Partiamo dal presupposto che questo biopic è un esercizio d’estetica. Ogni inquadratura e ogni dettaglio sembrano far parte di una pittura espressionista. Emerge nella forma una pulizia e un ordine rigoroso di idee e simbologie, ausiliati da una fotografia cupa e grigia nel suo insieme. Da un lato, l’uso della macchina da presa è sicuro da parte del regista, dall’altro sembra quasi non esser pronto a lanciarsi definitivamente verso un lavoro originale ed unico. Nureyev – The White Crow è lento. Ispirato all’opera biografica di Julie Kavanagh, Fiennes si sofferma troppo sulla preparazione a Leningrado negli anni ’40. Troviamo una commistione di informazioni che ci vengono mostrate in pochissimo tempo a discapito dello spettatore che ne esce disorientato.
Nella pellicola Alexander Pushkin – lo sguardo di The White Crow – interpretato dallo stesso Fiennes gioca un ruolo fondamentale. La sua figura fa da contrasto tra vecchio e nuovo, dall’apertura mentale alla chiusura, dalla staticità alla ribellione.

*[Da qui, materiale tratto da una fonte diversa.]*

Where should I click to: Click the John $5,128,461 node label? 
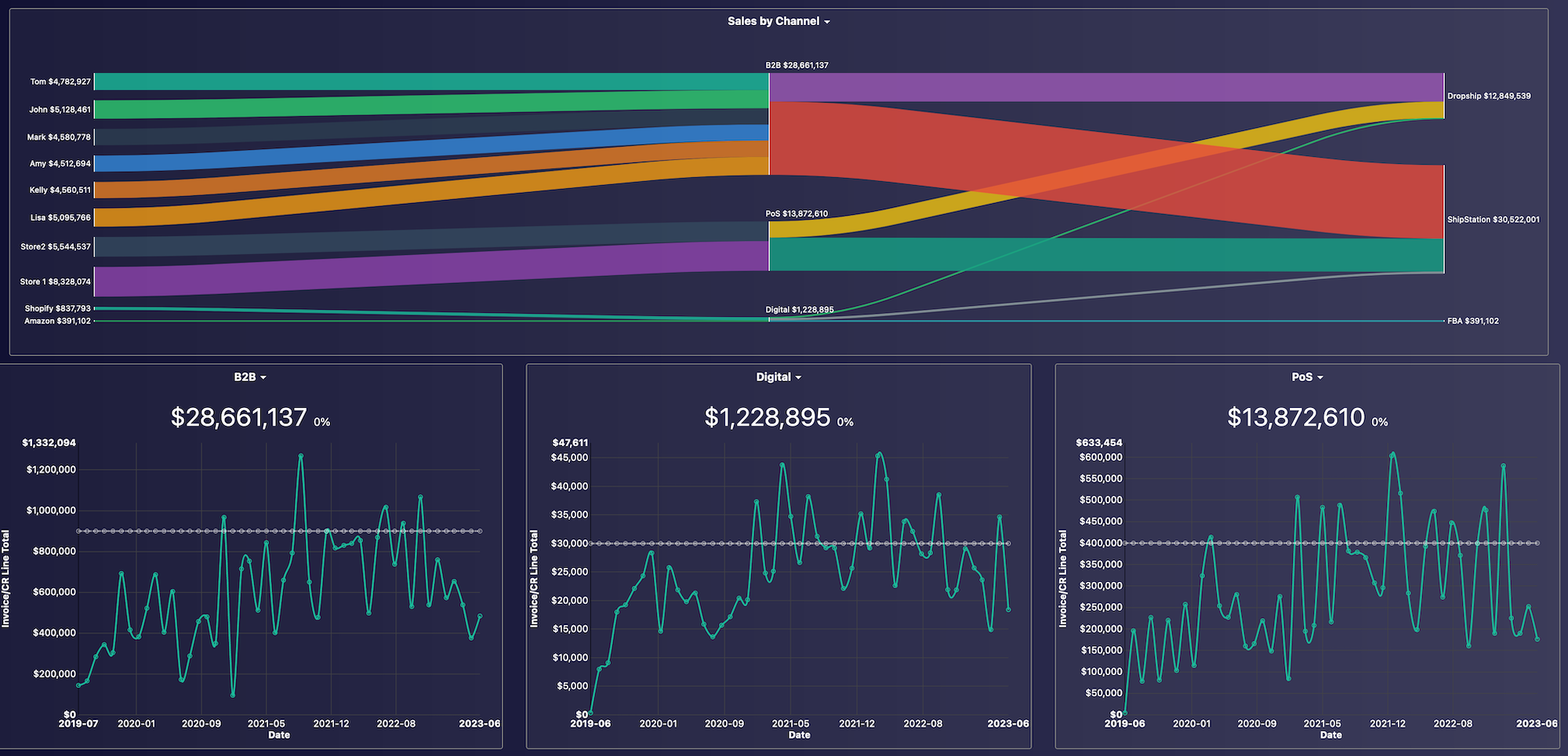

Il finale è un altro film. Improvvisamente la staticità e la lentezza di ritmo che aveva incontrato per tre quarti di pellicola si scioglie, diventando un thriller politico alla Argo. Anche se il finale è prevedibile, l’ultima mezz’ora è ricca di suspense e tiene lo spettatore inchiodato alla poltrona pur di sapere come andrà a finire.
Tutto sommato, Nureyev – The White Crow è una pellicola interessante anche se oltre allo stile estetico non ha nulla di originale. Per concludere, da non sottovalutare è il grande rispetto e l’umiltà dei temi che racconta Fiennes.